D2.547 - The Transparent and Credible AI for Clinical Protocols
Background
An artificial intelligence-native platform for clinical development, was evaluated for its ability to generate high-quality clinical trial protocols compared with general-purpose large language models (LLMs). The objective was to assess whether the researched tool can produce more complete, regulator-aligned phase II oncology protocols than traditional authoring or other AI tools when given the same minimal prompt.Methods: Using a real phase II trial of nintedanib in bevacizumab-resistant recurrent epithelial ovarian, fallopian tube, or primary peritoneal carcinoma (NCT01669798), the original protocol was retrieved and a standardized prompt was applied across four AI tools to generate new protocols.

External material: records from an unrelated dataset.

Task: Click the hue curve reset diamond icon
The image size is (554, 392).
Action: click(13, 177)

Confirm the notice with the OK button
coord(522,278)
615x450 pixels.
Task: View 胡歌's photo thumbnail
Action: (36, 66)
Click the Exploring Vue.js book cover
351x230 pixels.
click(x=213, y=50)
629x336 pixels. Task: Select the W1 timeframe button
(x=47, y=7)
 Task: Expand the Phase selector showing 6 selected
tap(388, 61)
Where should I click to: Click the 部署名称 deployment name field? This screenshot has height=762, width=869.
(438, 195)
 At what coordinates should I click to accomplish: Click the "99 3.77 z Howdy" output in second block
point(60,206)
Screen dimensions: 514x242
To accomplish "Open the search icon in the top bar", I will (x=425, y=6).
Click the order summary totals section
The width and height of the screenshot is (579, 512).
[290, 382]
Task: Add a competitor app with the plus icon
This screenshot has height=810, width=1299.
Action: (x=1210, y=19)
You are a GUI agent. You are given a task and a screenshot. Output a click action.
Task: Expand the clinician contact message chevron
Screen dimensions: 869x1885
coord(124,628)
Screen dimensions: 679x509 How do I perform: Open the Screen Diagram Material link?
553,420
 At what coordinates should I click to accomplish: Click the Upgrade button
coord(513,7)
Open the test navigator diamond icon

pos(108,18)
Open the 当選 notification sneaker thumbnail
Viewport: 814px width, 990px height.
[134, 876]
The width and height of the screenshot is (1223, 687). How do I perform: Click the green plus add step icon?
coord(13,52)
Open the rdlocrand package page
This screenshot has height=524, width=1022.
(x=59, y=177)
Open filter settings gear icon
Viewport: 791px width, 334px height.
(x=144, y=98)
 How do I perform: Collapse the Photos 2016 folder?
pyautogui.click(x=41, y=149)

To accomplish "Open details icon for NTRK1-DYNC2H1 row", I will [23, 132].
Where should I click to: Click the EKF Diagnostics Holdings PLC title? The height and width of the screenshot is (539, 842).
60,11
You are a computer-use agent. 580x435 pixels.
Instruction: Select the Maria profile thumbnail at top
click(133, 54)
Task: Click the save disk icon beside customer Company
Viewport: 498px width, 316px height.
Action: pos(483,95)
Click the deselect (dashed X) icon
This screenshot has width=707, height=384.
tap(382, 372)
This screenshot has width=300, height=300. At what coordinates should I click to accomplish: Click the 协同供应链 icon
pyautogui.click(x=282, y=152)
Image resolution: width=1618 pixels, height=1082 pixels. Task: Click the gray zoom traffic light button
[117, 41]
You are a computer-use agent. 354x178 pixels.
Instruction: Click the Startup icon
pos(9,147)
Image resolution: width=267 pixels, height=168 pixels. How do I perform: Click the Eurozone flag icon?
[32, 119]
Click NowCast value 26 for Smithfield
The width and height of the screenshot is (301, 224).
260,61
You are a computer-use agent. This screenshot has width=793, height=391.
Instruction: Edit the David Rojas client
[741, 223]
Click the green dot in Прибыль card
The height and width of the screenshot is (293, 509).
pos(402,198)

All five protocols (original plus four AI-generated) were scored using a structured tool derived from International Council for Harmonisation (ICH) M11 guidance, covering 13 key regulatory and scientific domains, with section scores aggregated to an overall 0–5 completeness rating.
Method
Using a real phase II trial of nintedanib in bevacizumab-resistant recurrent epithelial ovarian, fallopian tube, or primary peritoneal carcinoma (NCT01669798), the original protocol was retrieved and a standardized prompt was applied across four AI tools to generate new protocols. All five protocols (original plus four AI-generated) were scored using a structured tool derived from International Council for Harmonisation (ICH) M11 guidance, covering 13 key regulatory and scientific domains, with section scores aggregated to an overall 0–5 completeness rating.
Results
The researched tool generated a 74-page protocol including comprehensive front matter, trial schema, schedule of assessments, formal objectives, endpoints and estimands, detailed population criteria, intervention and concomitant therapy guidance, safety and risk management, statistical methods, and appendices for adverse event definitions, contraception, and laboratory assessments. In contrast, other LLMs produced shorter, less comprehensive documents that omitted critical elements such as full schedules of assessments, explicit estimands, detailed dose justification, robust safety reporting procedures, and complete regulatory and quality assurance frameworks. Overall scores were 2.7 for the original protocol, 4.3 for the research tool, 2.3 for tool 1, 1.5 for tool 2, and 2.2 for tool 3, with the research tool outperforming both the original and other AI-generated protocols across most ICH M11–based domains, especially in objectives/endpoints, design, population, and assessments.
Conclusion
These findings suggest that an AI system purpose-built for clinical trials and trained on curated protocol and regulatory data can objectively generate more complete, ICH M11–aligned protocols than either traditional drafting or general-purpose LLMs from a simple prompt, while still benefiting from expert validation by subject matter experts. Purpose-designed AI platforms may therefore reduce the need for downstream amendments, accelerate study start-up, and improve protocol robustness, whereas non-specialized LLMs risk omitting key design and regulatory elements when used without substantial human reconstruction.